Quoted passage —
= = =
The dust seems to have settled (a little) on the referendum result but I still feel very down about the blame for everything that is wrong with the world being laid at the feet of us boomers.

Many of us voted remain - and as I understand more of us turned out to vote than younger people whose futures were more in jeopardy. Whatever we voted many of us made those choices based SOLELY on the desires for our children and grandchildren to have a better future.

And still the accusations come along with the blame for everything else because we "had it so easy".

Yes we had free university education and didn't have to pay the tuition fees which make it so difficult for many younger people these days. But IT ISN"T OUR FAULT that it is no longer the case for our grandchildren.

Yes it was easier for us to buy houses and get onto the property ladder. But again - are we the ones who made this change? No. I would love to know my grandchildren could eventually find nice homes and not struggle to even rent.

My husband and I have worked hard all our lives. Yes we own our home but we have slogged and gone without to do so and have never had luxuries or fancy holidays. I am not complaining - this was our choice and I realise we were lucky to get on the property ladder. But I still don't see why everything is blamed on us.

sunseeker Wed 06-Jul-16 10:40:18

Don't forget when we bought our houses interest rates were around 15%, salaries were very low and it was equally a struggle to meet the mortgage repayments. Many "boomers" help their children with house deposits or rent, free childcare etc. at a time when the interest rate on our small savings is very low with the threat it will drop even lower. Like you we worked hard all our lives - my late DH would do a day's work - 7.30 - 6.00, come home have a meal and then go back out to work a further 3 hours. Holidays, if taken, were usually a week in a caravan in Cornwall. It was fairly unusual for people to go to university (at least in my circle), but of course we had it easy.

humbug Wed 06-Jul-16 10:42:20

Very good points

cornergran Wed 06-Jul-16 10:56:38

Totally agree sunseeker. We had a major struggle to pay the mortgage at times with those very high interest rates. Work was often far from secure. I think the real difference is that we didn't expect so much, I hoped to achieve the very moderate lifestyle of older people around me (working class who believed in saving for the future) but I didn't expect to have it until I had worked, raised my family and saved for whatever the future brought. When I listen to younger people now I hear a very different attitude, thinking has changed, evolved and expectations are different. Of course we want our children to have a better life than we did, current housing costs are astronomical, life is difficult for many - but it always has been. The outcome of the referendum is a worry for many people, but to accuse older people of sabotaging the future is so inaccurate I find it hard to take it seriously, I worry for younger people but I do not take their accusations into my self. humbug, please try to move away from the sense of blame, not all younger people blame us, many are highlighting those who simply didn't vote. I hope you feel less weighed down soon.
= = =
Data section —
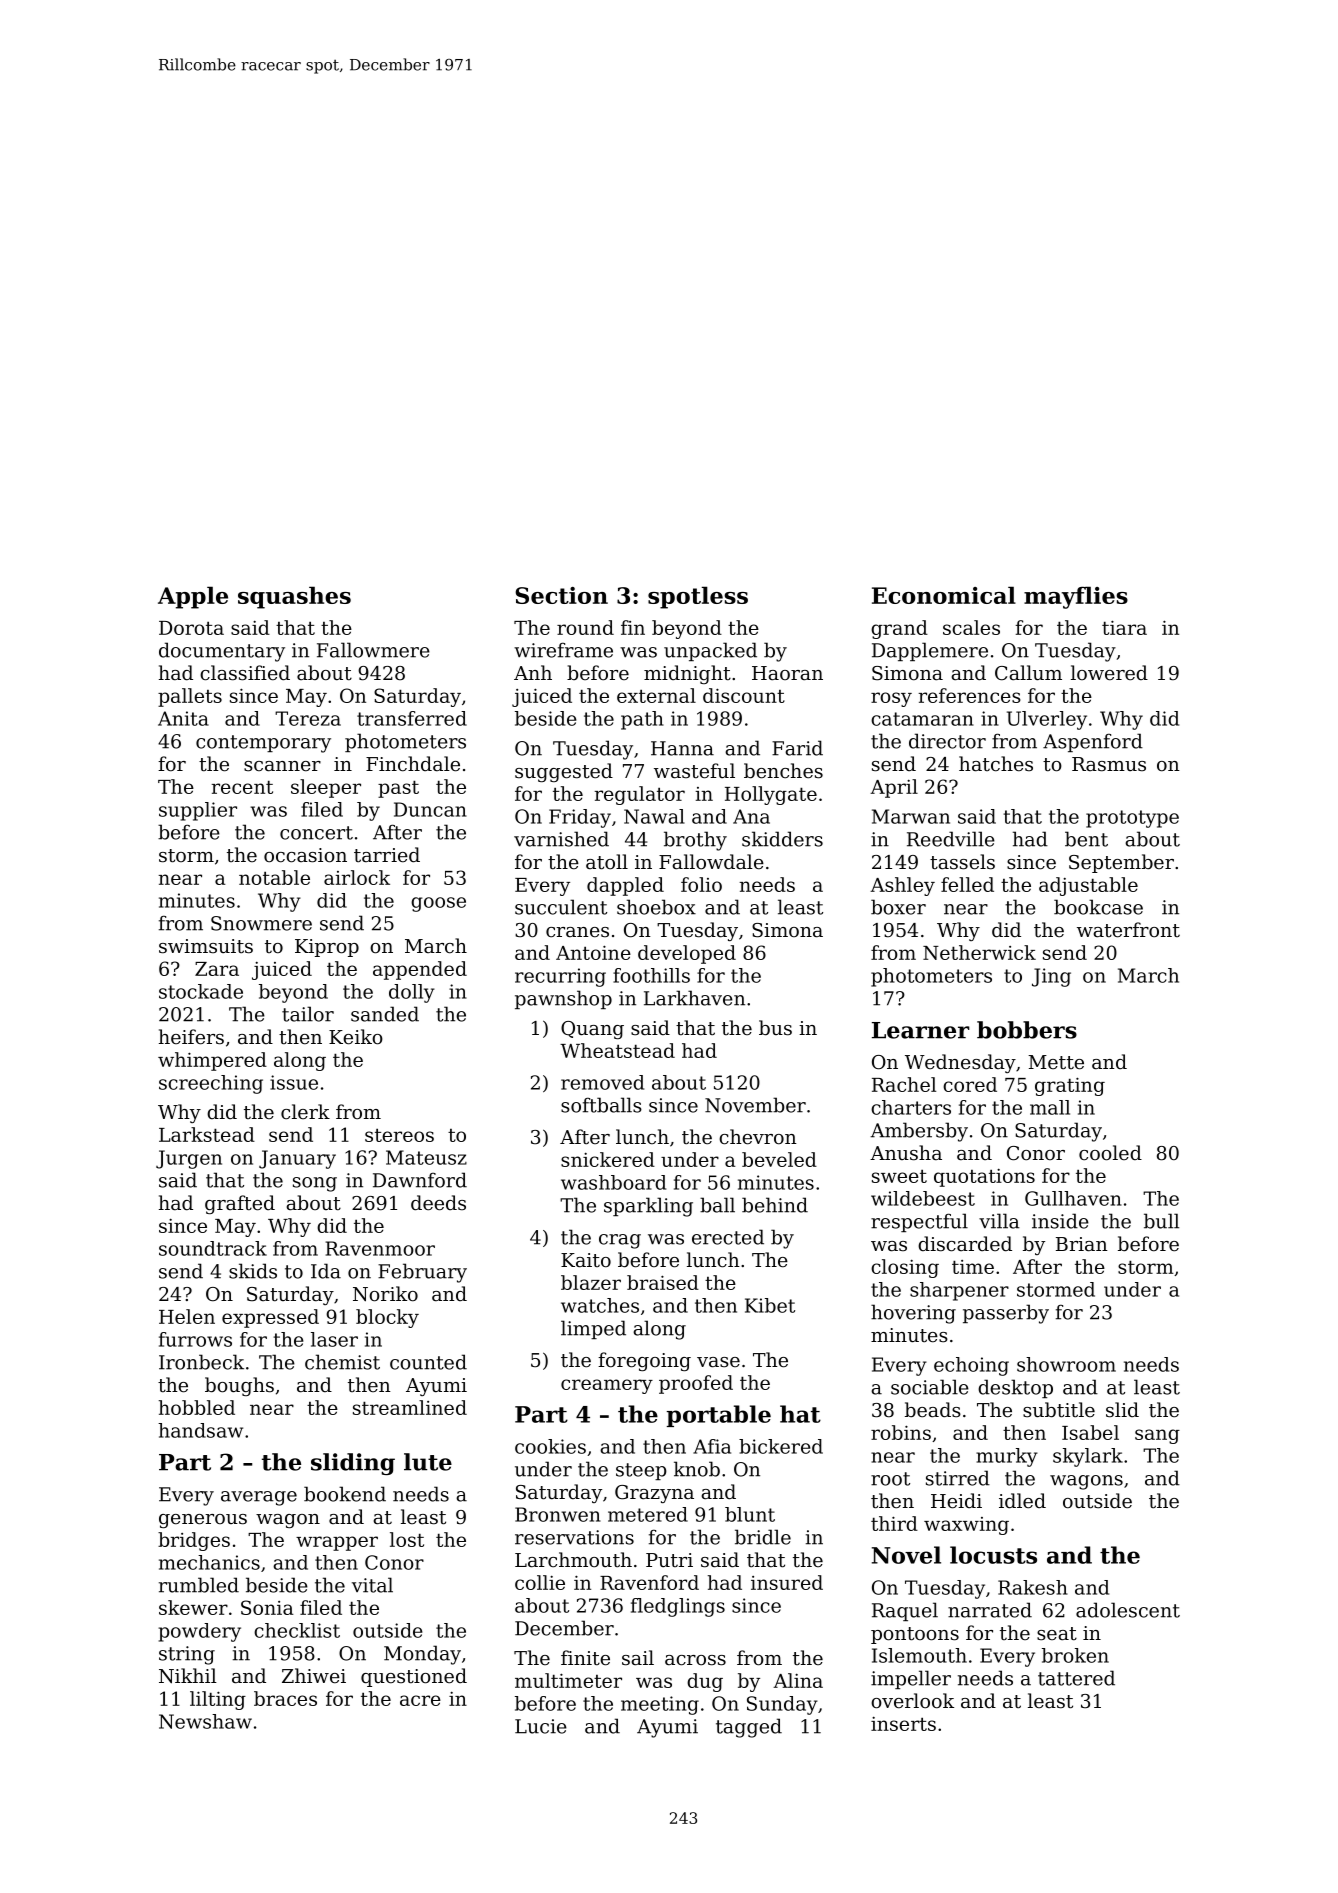 The width and height of the screenshot is (1338, 1893). What do you see at coordinates (933, 1410) in the screenshot?
I see `beads` at bounding box center [933, 1410].
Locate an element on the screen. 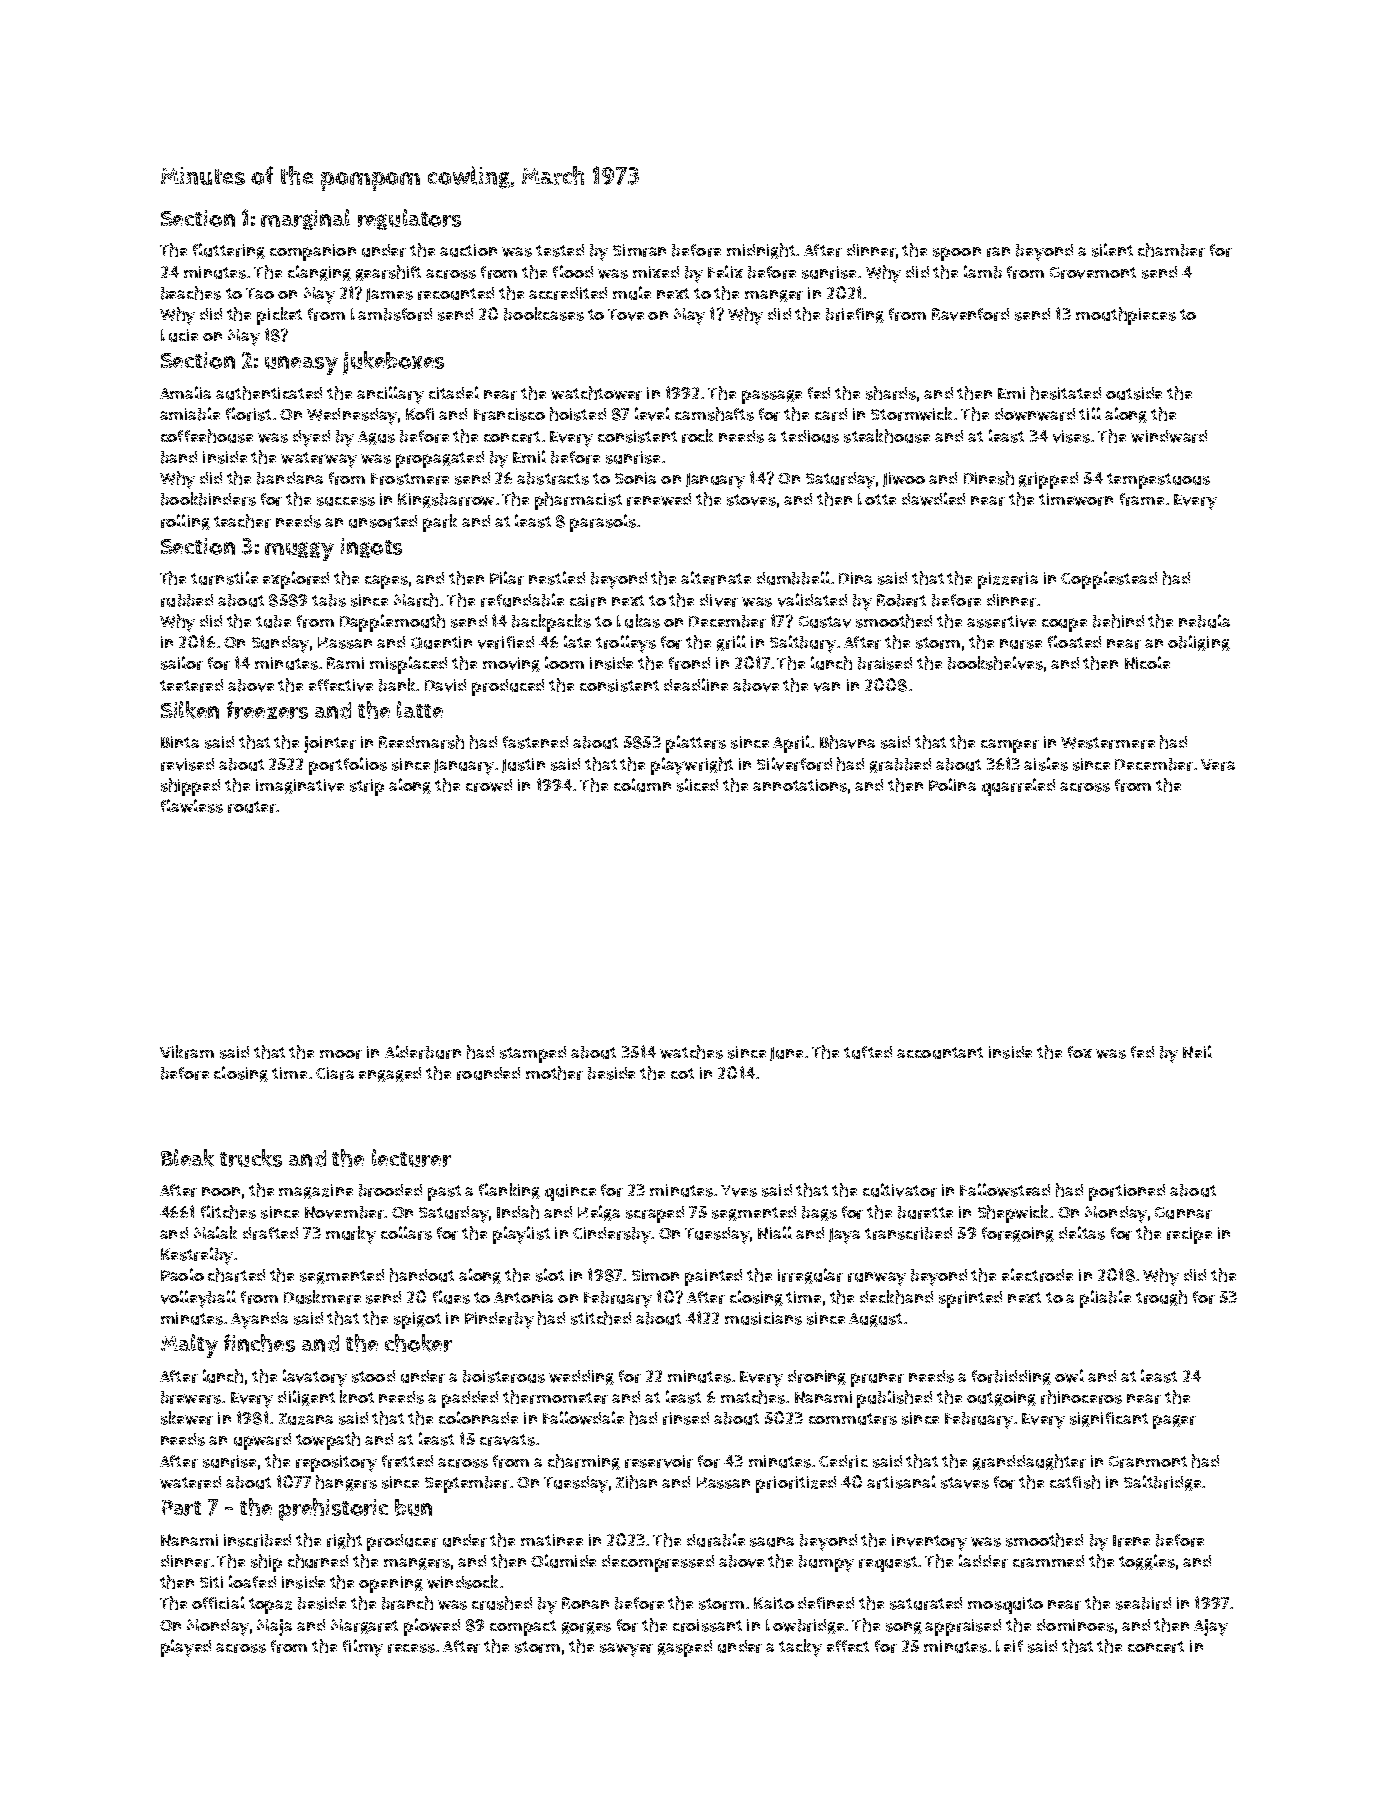  Bleak is located at coordinates (187, 1158).
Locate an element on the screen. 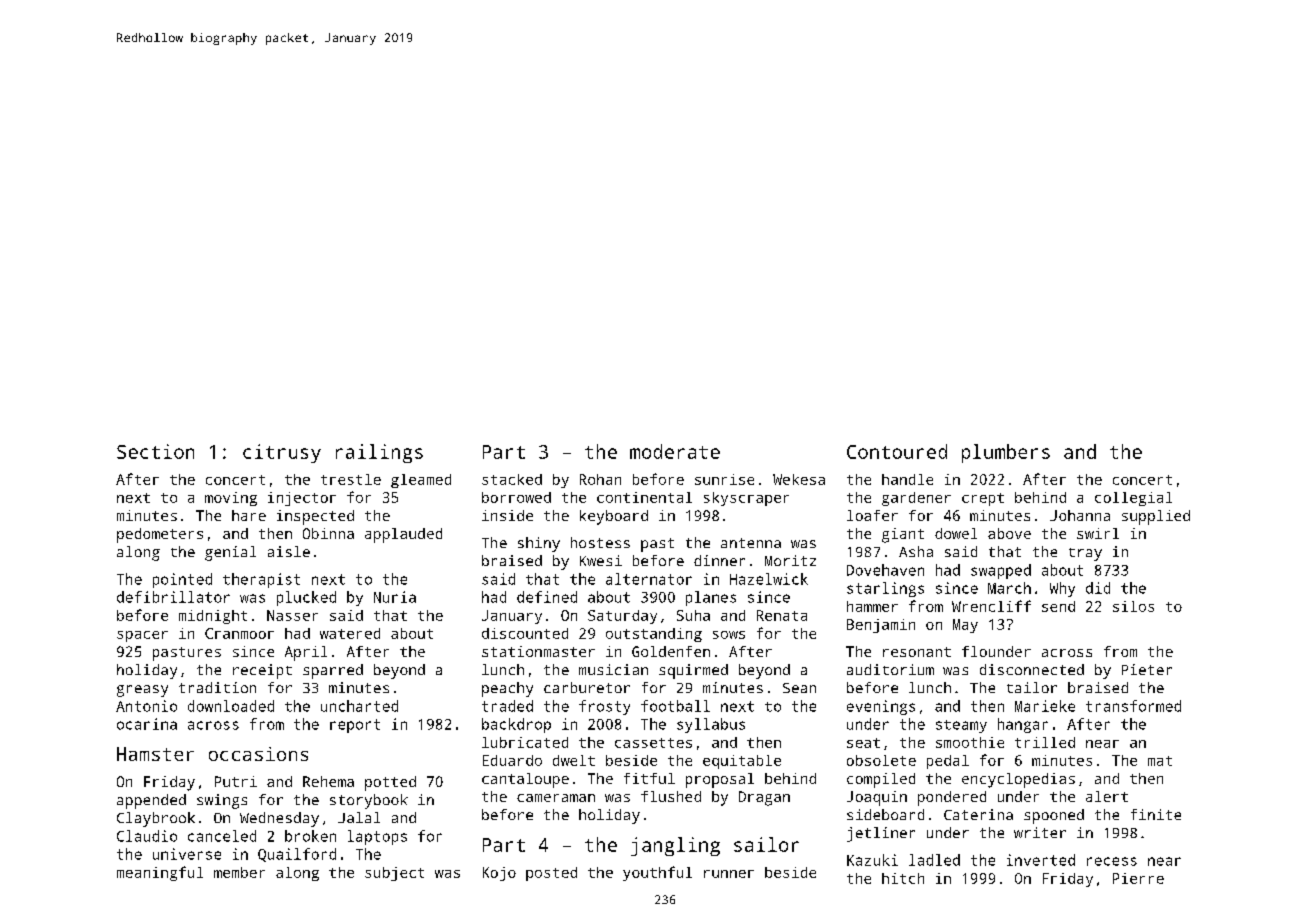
= = =
Required work —
Rewrite the part of the boomer-blame post running from "And still the" down to "to even rent.", putting "grandkids" wherever "grandchildren" appears.

Output of the exercise —
And still the accusations come along with the blame for everything else because we "had it so easy".

Yes we had free university education and didn't have to pay the tuition fees which make it so difficult for many younger people these days. But IT ISN"T OUR FAULT that it is no longer the case for our grandkids.

Yes it was easier for us to buy houses and get onto the property ladder. But again - are we the ones who made this change? No. I would love to know my grandkids could eventually find nice homes and not struggle to even rent.